### What is asked
Copy each of the rows below word for word, without changing or leaving out anything.

### Entries shown
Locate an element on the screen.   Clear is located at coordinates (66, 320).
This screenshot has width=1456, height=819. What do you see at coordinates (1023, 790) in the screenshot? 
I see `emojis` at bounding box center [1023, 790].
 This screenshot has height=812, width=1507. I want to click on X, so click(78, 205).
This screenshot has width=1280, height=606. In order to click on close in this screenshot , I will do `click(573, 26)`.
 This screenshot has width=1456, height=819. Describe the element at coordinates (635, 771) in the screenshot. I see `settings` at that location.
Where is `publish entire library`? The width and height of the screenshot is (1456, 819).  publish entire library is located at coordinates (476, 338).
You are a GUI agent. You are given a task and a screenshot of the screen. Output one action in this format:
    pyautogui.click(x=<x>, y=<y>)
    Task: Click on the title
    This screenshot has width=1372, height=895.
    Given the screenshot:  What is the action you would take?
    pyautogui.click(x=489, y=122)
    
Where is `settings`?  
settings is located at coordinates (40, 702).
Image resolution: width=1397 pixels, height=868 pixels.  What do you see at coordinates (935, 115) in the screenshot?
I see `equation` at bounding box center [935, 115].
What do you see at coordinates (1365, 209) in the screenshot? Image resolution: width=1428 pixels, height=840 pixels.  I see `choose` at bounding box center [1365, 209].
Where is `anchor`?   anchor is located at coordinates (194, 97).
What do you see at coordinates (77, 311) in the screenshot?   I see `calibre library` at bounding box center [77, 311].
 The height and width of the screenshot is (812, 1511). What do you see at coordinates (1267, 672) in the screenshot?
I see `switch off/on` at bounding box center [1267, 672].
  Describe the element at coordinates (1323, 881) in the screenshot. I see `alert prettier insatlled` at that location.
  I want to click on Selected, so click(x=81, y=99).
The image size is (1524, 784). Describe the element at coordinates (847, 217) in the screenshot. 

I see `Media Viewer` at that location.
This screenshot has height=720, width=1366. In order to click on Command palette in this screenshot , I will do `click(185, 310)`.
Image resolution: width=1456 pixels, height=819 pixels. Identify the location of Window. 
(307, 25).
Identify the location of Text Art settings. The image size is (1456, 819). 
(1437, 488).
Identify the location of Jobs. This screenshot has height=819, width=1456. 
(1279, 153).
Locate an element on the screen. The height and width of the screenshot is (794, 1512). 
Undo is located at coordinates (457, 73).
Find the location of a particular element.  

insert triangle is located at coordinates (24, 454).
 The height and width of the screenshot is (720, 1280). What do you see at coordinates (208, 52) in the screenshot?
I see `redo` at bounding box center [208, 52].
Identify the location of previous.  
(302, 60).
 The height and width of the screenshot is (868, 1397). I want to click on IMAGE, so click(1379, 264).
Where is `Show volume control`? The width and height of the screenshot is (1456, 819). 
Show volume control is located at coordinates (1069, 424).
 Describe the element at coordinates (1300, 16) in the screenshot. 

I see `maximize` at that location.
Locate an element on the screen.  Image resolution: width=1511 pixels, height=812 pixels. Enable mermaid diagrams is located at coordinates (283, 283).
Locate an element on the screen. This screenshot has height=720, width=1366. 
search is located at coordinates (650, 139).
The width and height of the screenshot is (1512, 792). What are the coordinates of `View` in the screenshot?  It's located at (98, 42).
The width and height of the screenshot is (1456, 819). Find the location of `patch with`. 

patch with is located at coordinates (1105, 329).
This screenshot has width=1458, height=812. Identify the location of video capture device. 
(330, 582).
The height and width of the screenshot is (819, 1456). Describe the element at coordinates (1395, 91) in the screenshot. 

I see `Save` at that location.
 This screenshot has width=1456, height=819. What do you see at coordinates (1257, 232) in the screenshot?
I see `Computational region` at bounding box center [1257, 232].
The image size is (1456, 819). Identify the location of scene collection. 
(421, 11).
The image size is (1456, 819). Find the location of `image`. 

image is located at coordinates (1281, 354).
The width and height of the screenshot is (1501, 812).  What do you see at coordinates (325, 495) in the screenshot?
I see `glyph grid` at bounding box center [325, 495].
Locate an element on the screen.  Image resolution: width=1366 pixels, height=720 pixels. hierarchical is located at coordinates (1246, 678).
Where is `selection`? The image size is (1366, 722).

### Solution to this exercise
Locate an element on the screen.   Clear is located at coordinates (66, 320).
This screenshot has width=1456, height=819. What do you see at coordinates (1023, 790) in the screenshot? 
I see `emojis` at bounding box center [1023, 790].
 This screenshot has height=812, width=1507. I want to click on X, so click(78, 205).
This screenshot has width=1280, height=606. In order to click on close in this screenshot , I will do `click(573, 26)`.
 This screenshot has width=1456, height=819. Describe the element at coordinates (635, 771) in the screenshot. I see `settings` at that location.
Where is `publish entire library`? The width and height of the screenshot is (1456, 819).  publish entire library is located at coordinates (476, 338).
You are a GUI agent. You are given a task and a screenshot of the screen. Output one action in this format:
    pyautogui.click(x=<x>, y=<y>)
    Task: Click on the title
    This screenshot has width=1372, height=895.
    Given the screenshot:  What is the action you would take?
    pyautogui.click(x=489, y=122)
    
Where is `settings`?  
settings is located at coordinates (40, 702).
Image resolution: width=1397 pixels, height=868 pixels.  What do you see at coordinates (935, 115) in the screenshot?
I see `equation` at bounding box center [935, 115].
What do you see at coordinates (1365, 209) in the screenshot? Image resolution: width=1428 pixels, height=840 pixels.  I see `choose` at bounding box center [1365, 209].
Where is `anchor`?   anchor is located at coordinates (194, 97).
What do you see at coordinates (77, 311) in the screenshot?   I see `calibre library` at bounding box center [77, 311].
 The height and width of the screenshot is (812, 1511). What do you see at coordinates (1267, 672) in the screenshot?
I see `switch off/on` at bounding box center [1267, 672].
  Describe the element at coordinates (1323, 881) in the screenshot. I see `alert prettier insatlled` at that location.
  I want to click on Selected, so click(x=81, y=99).
The image size is (1524, 784). Describe the element at coordinates (847, 217) in the screenshot. 

I see `Media Viewer` at that location.
This screenshot has height=720, width=1366. In order to click on Command palette in this screenshot , I will do `click(185, 310)`.
Image resolution: width=1456 pixels, height=819 pixels. Identify the location of Window. 
(307, 25).
Identify the location of Text Art settings. The image size is (1456, 819). 
(1437, 488).
Identify the location of Jobs. This screenshot has height=819, width=1456. 
(1279, 153).
Locate an element on the screen. The height and width of the screenshot is (794, 1512). 
Undo is located at coordinates (457, 73).
Find the location of a particular element.  

insert triangle is located at coordinates (24, 454).
 The height and width of the screenshot is (720, 1280). What do you see at coordinates (208, 52) in the screenshot?
I see `redo` at bounding box center [208, 52].
Identify the location of previous.  
(302, 60).
 The height and width of the screenshot is (868, 1397). I want to click on IMAGE, so click(1379, 264).
Where is `Show volume control`? The width and height of the screenshot is (1456, 819). 
Show volume control is located at coordinates (1069, 424).
 Describe the element at coordinates (1300, 16) in the screenshot. 

I see `maximize` at that location.
Locate an element on the screen.  Image resolution: width=1511 pixels, height=812 pixels. Enable mermaid diagrams is located at coordinates (283, 283).
Locate an element on the screen. This screenshot has height=720, width=1366. 
search is located at coordinates (650, 139).
The width and height of the screenshot is (1512, 792). What are the coordinates of `View` in the screenshot?  It's located at (98, 42).
The width and height of the screenshot is (1456, 819). Find the location of `patch with`. 

patch with is located at coordinates (1105, 329).
This screenshot has width=1458, height=812. Identify the location of video capture device. 
(330, 582).
The height and width of the screenshot is (819, 1456). Describe the element at coordinates (1395, 91) in the screenshot. 

I see `Save` at that location.
 This screenshot has width=1456, height=819. What do you see at coordinates (1257, 232) in the screenshot?
I see `Computational region` at bounding box center [1257, 232].
The image size is (1456, 819). Identify the location of scene collection. 
(421, 11).
The image size is (1456, 819). Find the location of `image`. 

image is located at coordinates (1281, 354).
The width and height of the screenshot is (1501, 812).  What do you see at coordinates (325, 495) in the screenshot?
I see `glyph grid` at bounding box center [325, 495].
Locate an element on the screen.  Image resolution: width=1366 pixels, height=720 pixels. hierarchical is located at coordinates (1246, 678).
Where is `selection`? The image size is (1366, 722).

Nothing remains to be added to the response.